Discrepancies between the responses for individuals/families and the community were noted for the issues of mental health and substance abuse. Survey respondents listed mental health issues as higher priority for the community (4.3%) than for individuals and their families (2.0%). There has generally been a discrepancy between the low mental health services utilization and the high need of mental health care in Somali immigrants and refugees [28]. This discrepancy is likely due to stigma associated with psychiatric disease [29,30,31]. Specific substances that were recorded included “herbs,” which, in the Somali community, refers to khat or cannabis. In a study on khat use among Somali mental health service users in London, 80 of a total 172 patients with data on khat use were current users [32]. Khat is a leafy plant that contains an amphetamine-like component, d,l-cathinone, that causes stimulating effects [33] and addiction [34], and has been linked to other mental health disorders [35,36,37].
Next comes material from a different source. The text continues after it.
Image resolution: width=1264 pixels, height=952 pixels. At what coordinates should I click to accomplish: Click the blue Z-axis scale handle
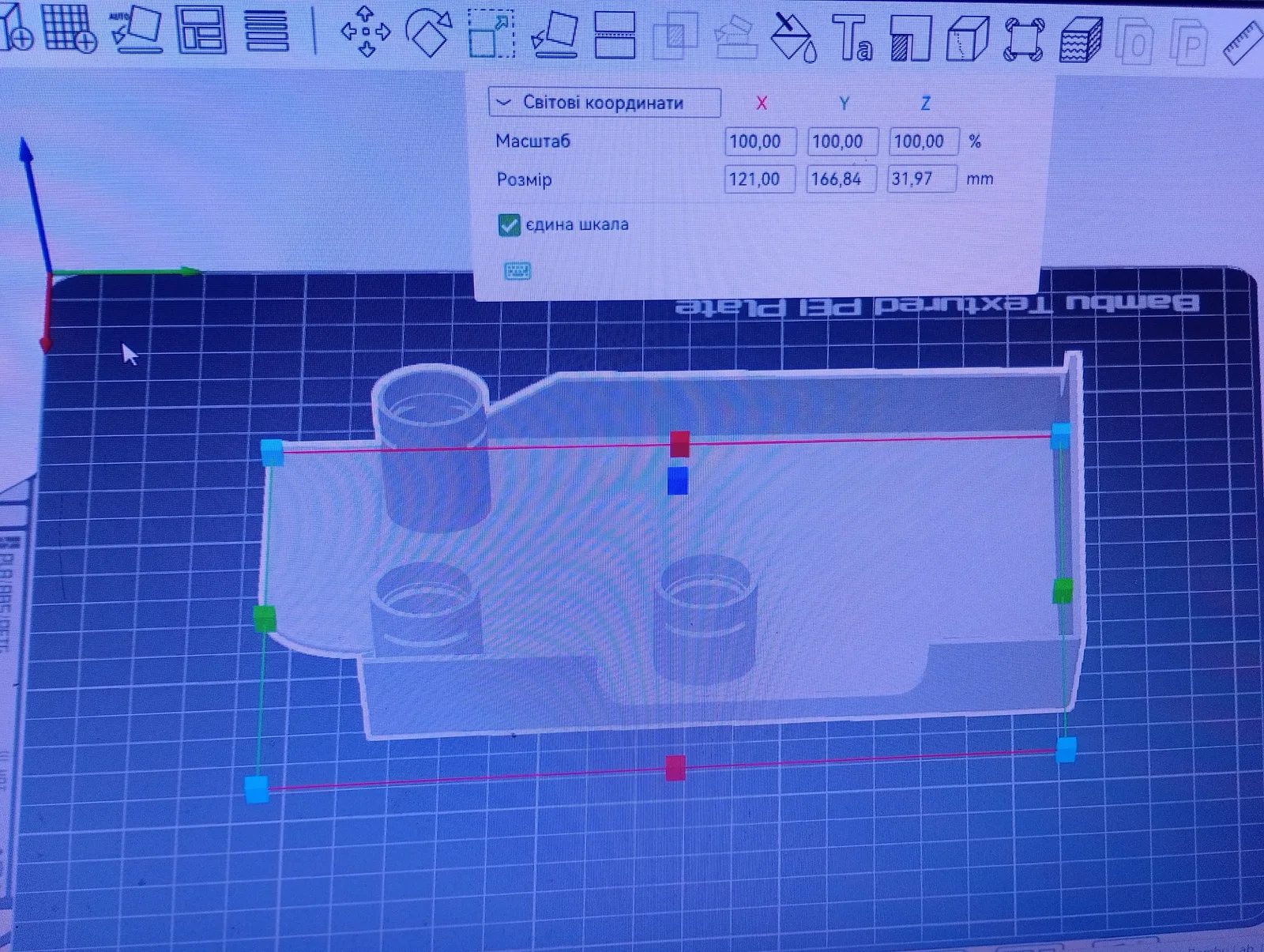click(677, 480)
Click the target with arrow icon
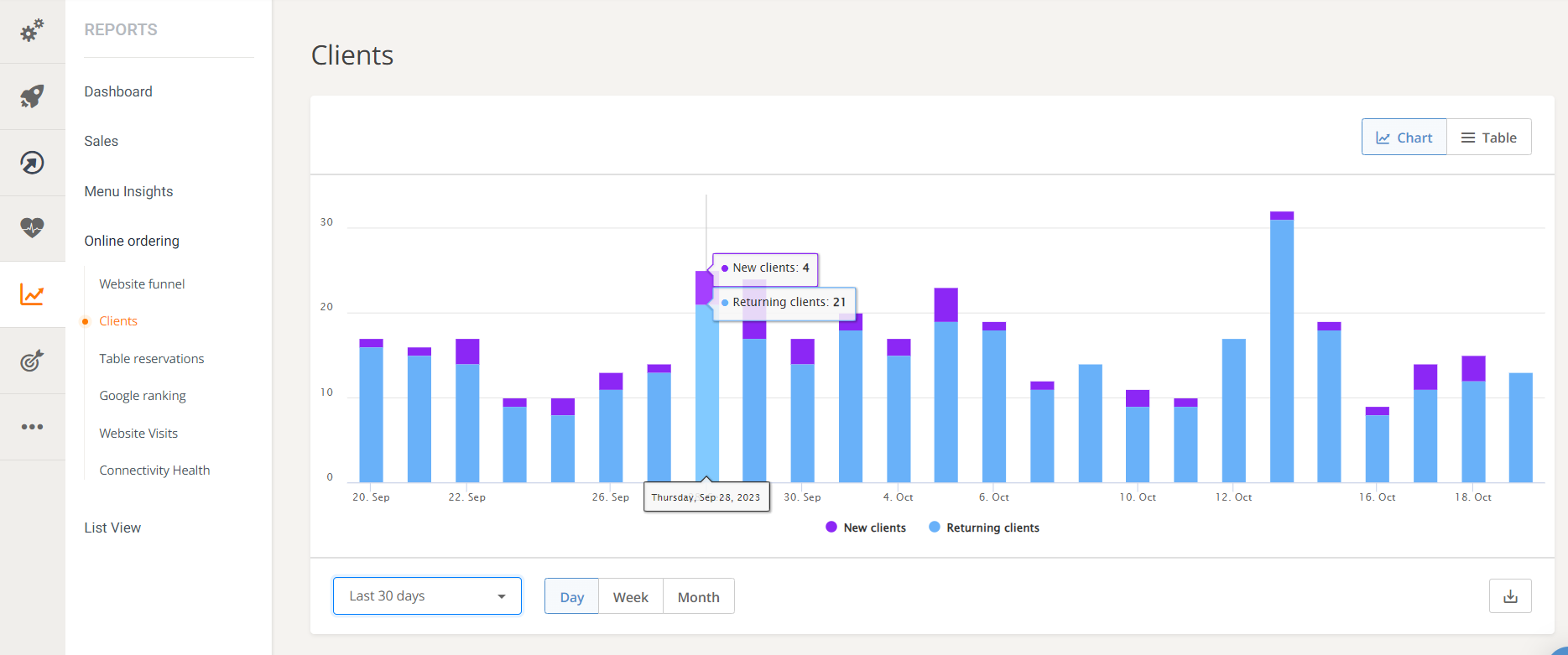This screenshot has width=1568, height=655. [32, 361]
The major strength of this study is that it assessed health priorities of a large community-based sample of Somali participants. Likewise, community leadership of the project through a CBPR approach facilitated ongoing discussions of community-derived solutions through a social determinants of health lens. The primary limitation of the study is that it was conducted in a single community in Minnesota, with implications for generalizability. Furthermore, the non-probability sampling methods may not have resulted in a truly representative cohort. However, Somali participants were recruited from diverse locations and events by community partners throughout the city. The duration of time lived in the US was not assessed, which may impact health priorities. Finally, it should be noted that this study was conducted before the coronavirus disease 2019 (COVID-19) pandemic, which may have impacted perceived health priorities.

Conclusion

The findings of this study show a significant overlap of health priorities among Somali individuals and their families compared to perceived priorities for the community as a whole. Health behaviors related to diet and exercise, diabetes, obesity, and hypertension were considered higher priorities than infectious diseases. These health priorities underscore the need for Somali health partnerships to focus on non-communicable diseases.